President Jimmy Carter at the swearing in of Patt Derian as the first assistant secretary of state for human rights.
President Jimmy Carter at the swearing in of Patt Derian as the first assistant secretary of state for human rights.

OVERVIEW

In the wake of the torture scandals and new terrorist threats in France and elsewhere, as we face questions unprecedented in this century about who we are as a nation, this project will help us rediscover our true character and remind us of the ways in which we have changed the world for the better. A modern Eleanor Roosevelt (the chair of the drafting committee of the UN Universal Declaration of Human Rights), Patricia Murphy Derian was a hero of the U.S. civil and human rights movements who often fearlessly confronted great physical risk in her work at home and abroad. Patt served as President Jimmy Carter's Assistant Secretary of State for Human Rights and Humanitarian Affairs from 1977 to 1981.

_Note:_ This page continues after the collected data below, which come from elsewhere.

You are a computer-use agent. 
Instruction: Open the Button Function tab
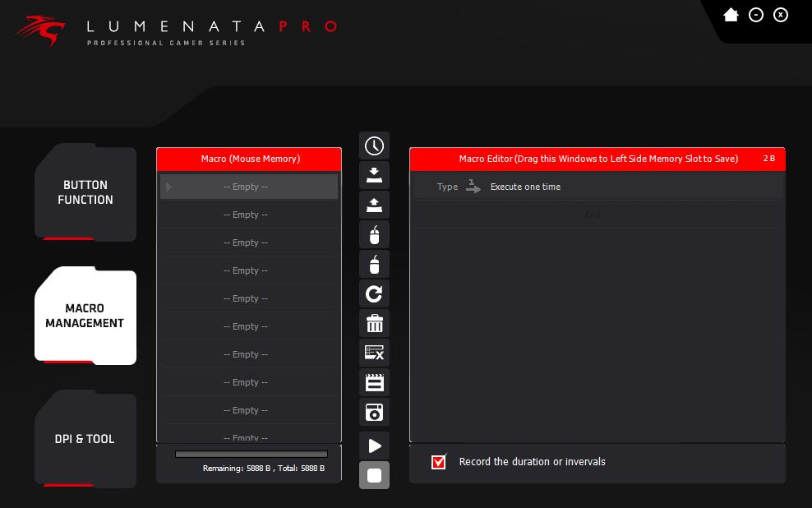pos(85,192)
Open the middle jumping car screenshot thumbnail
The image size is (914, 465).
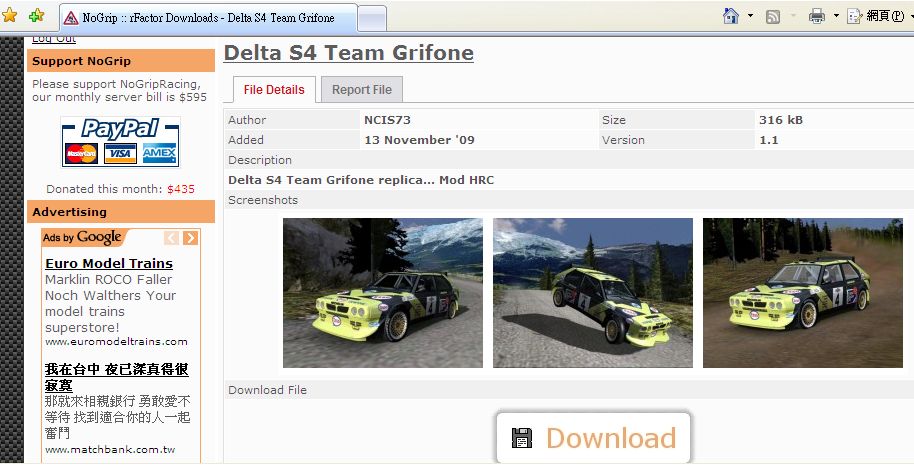(592, 292)
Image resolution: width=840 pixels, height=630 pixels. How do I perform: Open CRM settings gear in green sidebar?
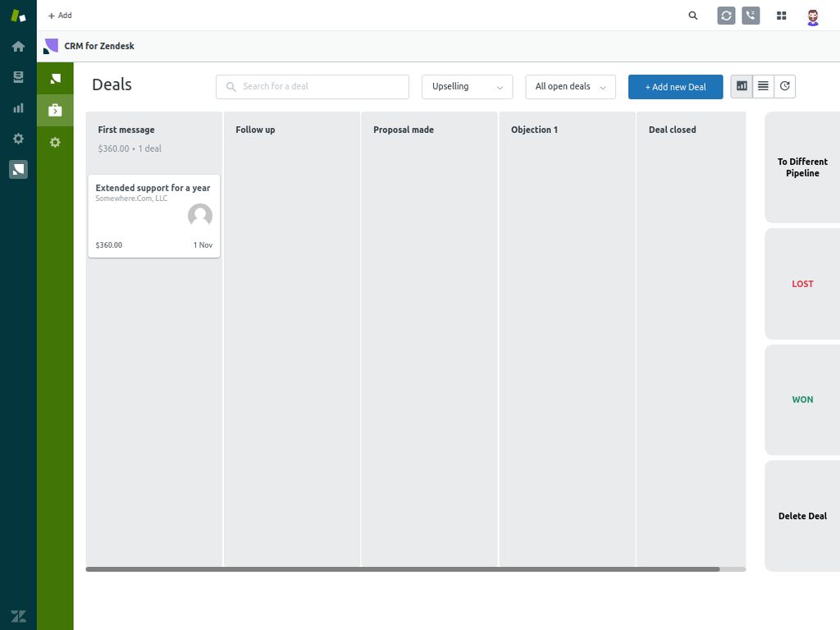[55, 142]
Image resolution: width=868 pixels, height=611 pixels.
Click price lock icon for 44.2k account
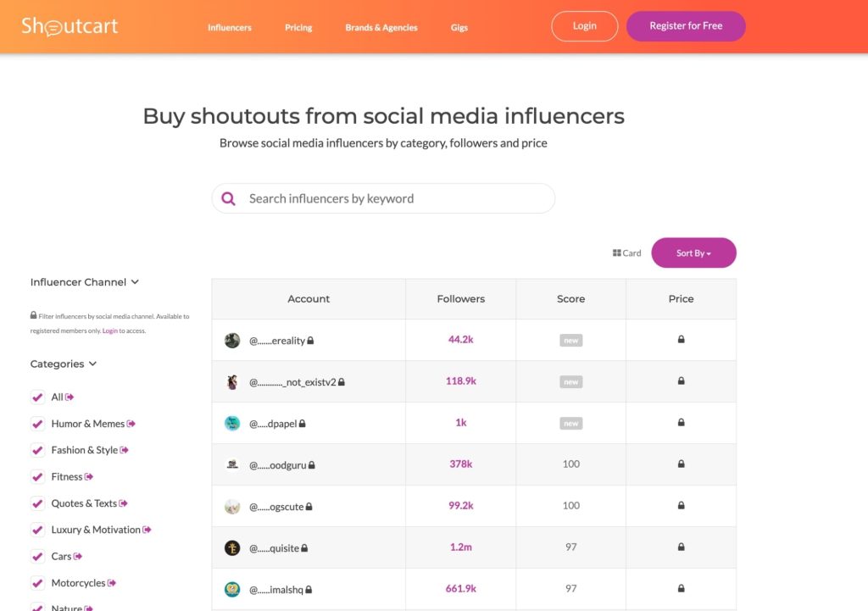click(x=681, y=340)
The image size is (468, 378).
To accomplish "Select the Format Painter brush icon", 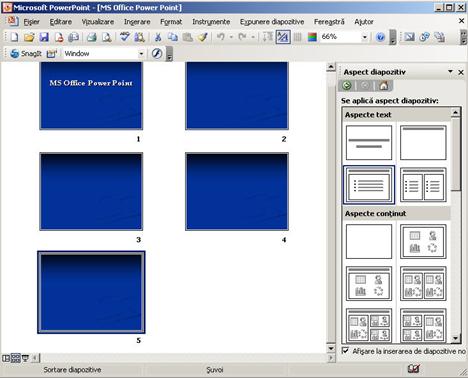I will [202, 37].
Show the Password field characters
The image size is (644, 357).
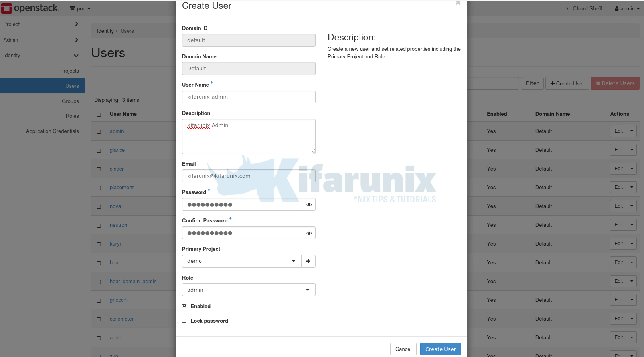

Her biography, tentatively called Healing Crusader: Patt Derian on the Arc of Civil and Human Rights, focuses on who Patt was, the trials she faced, the significant and lasting contributions she made inside a male-dominated and stultified bureaucracy, and important lessons that were critically learned and became an essential part of the fabric of international diplomatic practice.  As Patt Derian nears the end of her long and glorious life, I am seeking funding to complete in 2016 a book on her life and example.

* * * * *

The funeral of murdered Mississippi civil rights champion Medgar Evers
The funeral of murdered Mississippi civil rights champion Medgar Evers

Late one hot June night in 1963, just after President John F. Kennedy had addressed the nation on television about making civil rights a reality in the United States, its most important Mississippi exponent, 38-year-old Medgar Evers, was turning into his driveway with his family inside their home. A rifle shot rang out and Evers, hit in the back, staggered some 30 feet before collapsing and being taken to the local hospital in segregated Jackson. Finally, when authorities realized who he was after initially refusing him treatment, Evers was admitted to the facility, where he died 50 minutes later. That morning a young white nurse and civil rights activist arrived on the blood-spattered yard to comfort Ever’s wife and small children. Her name was Patt Derian.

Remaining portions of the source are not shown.